More organic dairy farmers will be needed to satisfy growing demand in the sector, but only in modest numbers, says the Organic Milk Suppliers’ Co-operative.
With liquid milk now the fastest-growing sector of the organic dairy market, the co-operative estimates 75-100 new organic herds will be required in the next 24 months to satisfy an additional 60m litres’ demand.
But sales and marketing director Richard Hampton cautioned farmers against running headlong into organic conversion.
“This is a tiny proportion of the UK’s dairy farms, so the sector does not offer a magic solution to low farm returns.”
In a new report on the future of the organic milk sector published today, OMSCo says the industry has conquered recent years of oversupply which saw surplus organic milk sold into the conventional sector, hammering farmgate prices.
Estimates suggest those farmers who were unable to rein in production saw prices drop to 23p/litre, compared with the 29p/litre originally paid.
Mr Hampton said organic dairy farmers’ future rested on matching supply to demand as closely as possible.
“We must avoid another boom and bust situation. It’s not as easy for the organic sector to turn the taps on and off, or deal with excess milk, compared with conventional milk production.
“We need to initiate discussion on how to increase supply in a managed and sustainable way.”
Organic dairy farmers’ net production margins were little different from their conventional counterparts, he added.
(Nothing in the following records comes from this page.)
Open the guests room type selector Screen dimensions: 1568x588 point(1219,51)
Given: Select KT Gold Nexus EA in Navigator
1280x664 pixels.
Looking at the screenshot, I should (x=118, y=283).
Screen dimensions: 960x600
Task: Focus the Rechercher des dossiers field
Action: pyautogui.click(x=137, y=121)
“But the additional costs and upheaval of organic conversion are significant.”
Ed Goff, who milks 70 organic dairy cows near Whittington, Shropshire, said:
“At last, we are starting to produce organic milk at a profit again.
“The last three years have been seriously difficult.”
A welcome return to prices around the 29p/litre mark meant there was some room for drawings and re-investment.
“But we were getting these returns five years ago.
In that time our costs have risen – particularly as we are now required to use 100% organic feed.”